## Request
Could you write out again every line from the first one through the line containing "[x=76, y=239]", both ends included, and leave the pictures out?

## Given data
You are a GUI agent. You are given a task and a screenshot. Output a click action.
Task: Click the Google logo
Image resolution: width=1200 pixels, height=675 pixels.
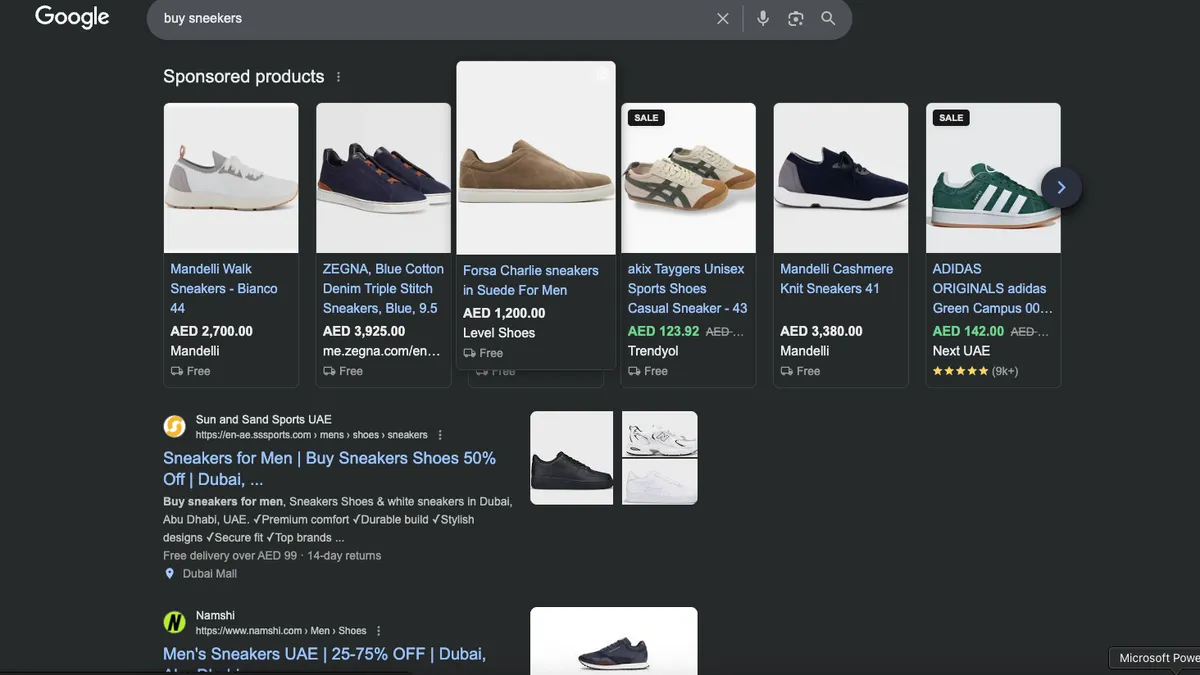click(71, 16)
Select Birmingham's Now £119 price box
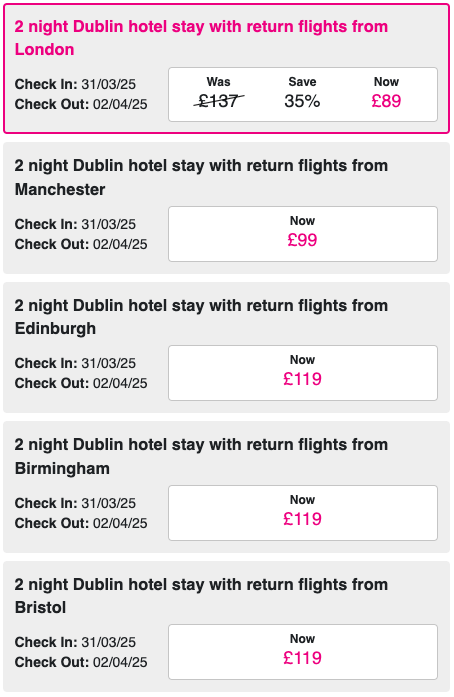This screenshot has height=697, width=454. 303,513
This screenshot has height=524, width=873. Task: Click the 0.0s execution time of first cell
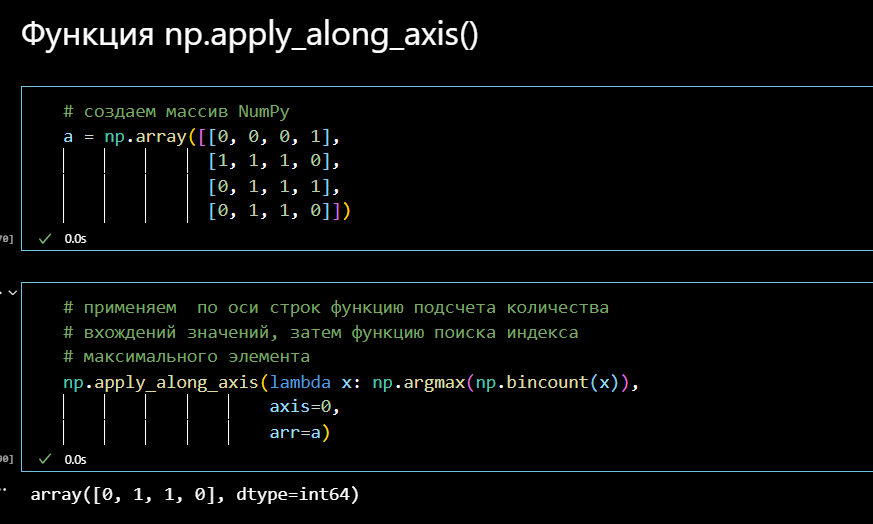[x=76, y=239]
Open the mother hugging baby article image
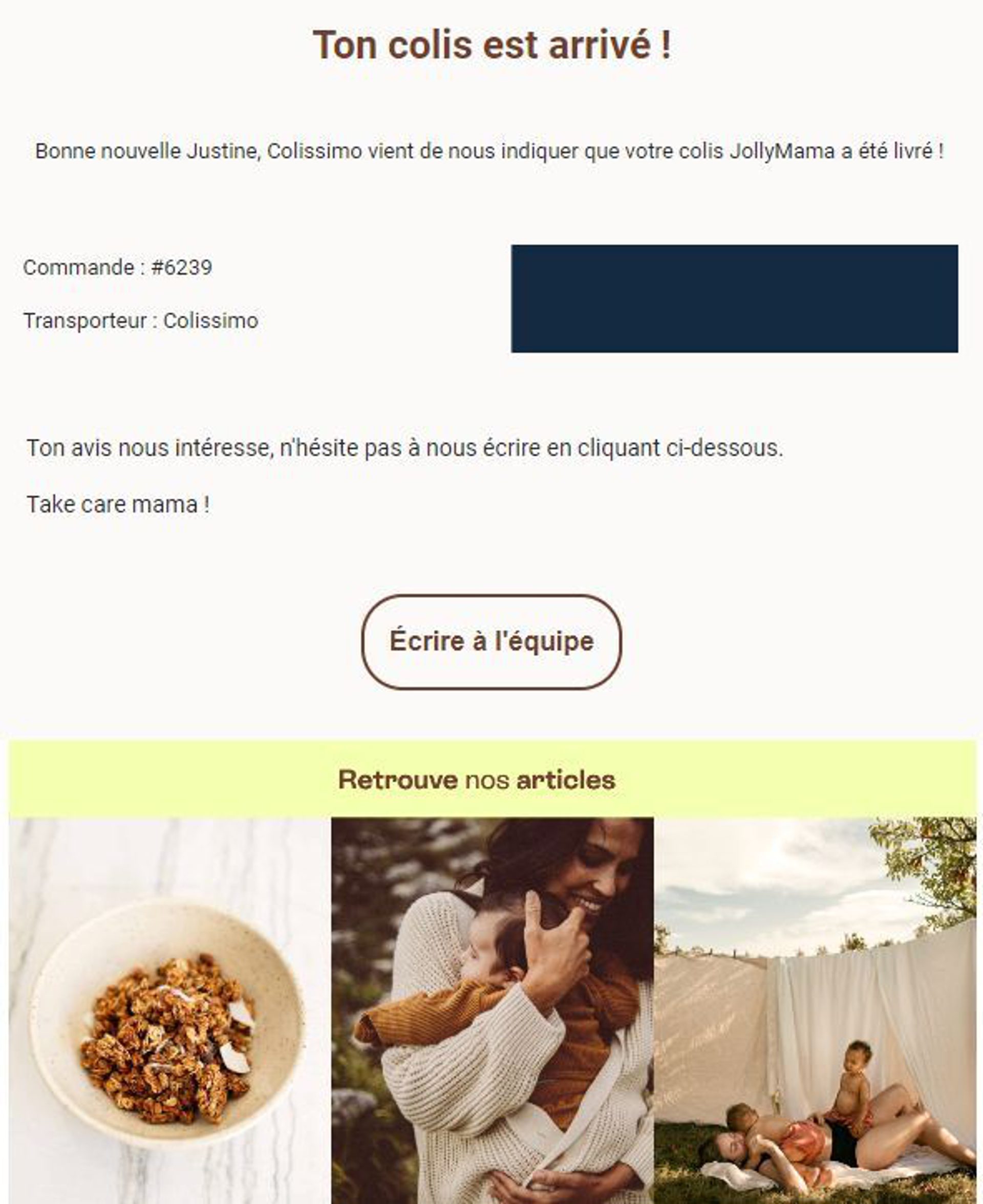The image size is (983, 1204). tap(493, 1010)
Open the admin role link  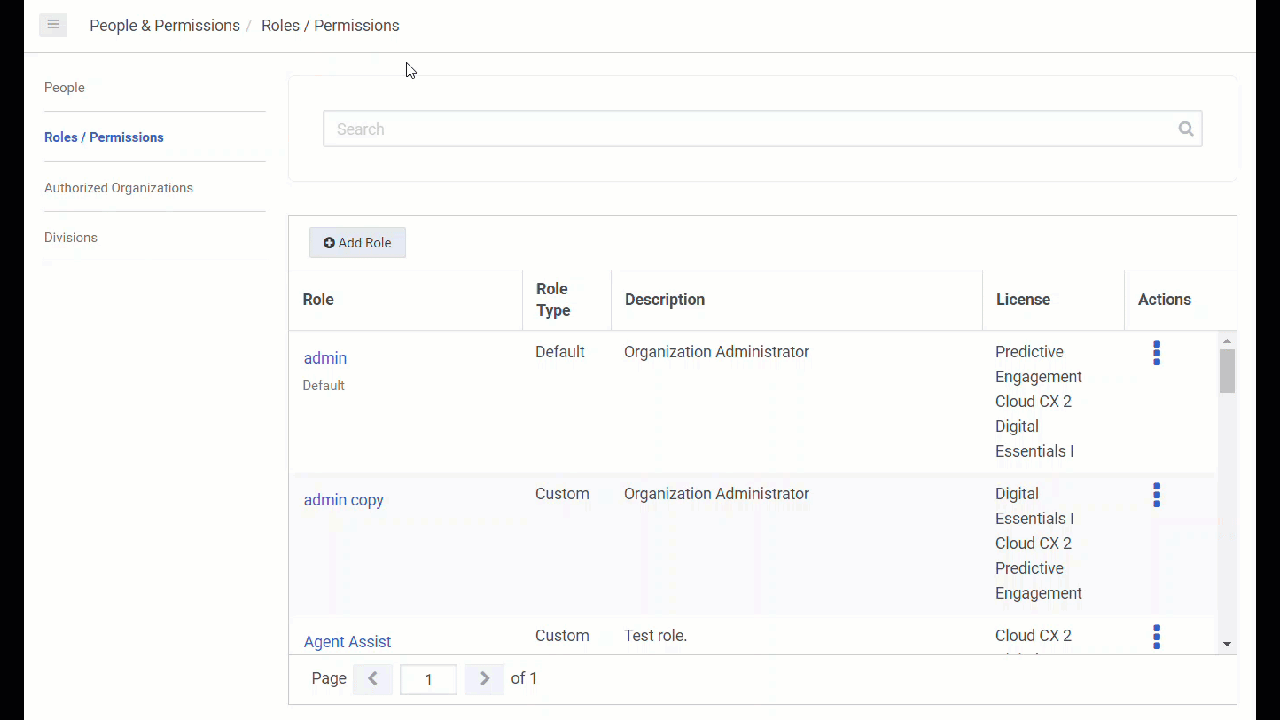(325, 358)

## Result
You are a GUI agent. You are given a task and a screenshot. Output a click action.
Task: Click the Google logo
Image resolution: width=1200 pixels, height=675 pixels.
click(71, 16)
Select Birmingham's Now £119 price box
This screenshot has height=697, width=454. 303,513
This screenshot has height=524, width=873. Task: Click the 0.0s execution time of first cell
[x=76, y=239]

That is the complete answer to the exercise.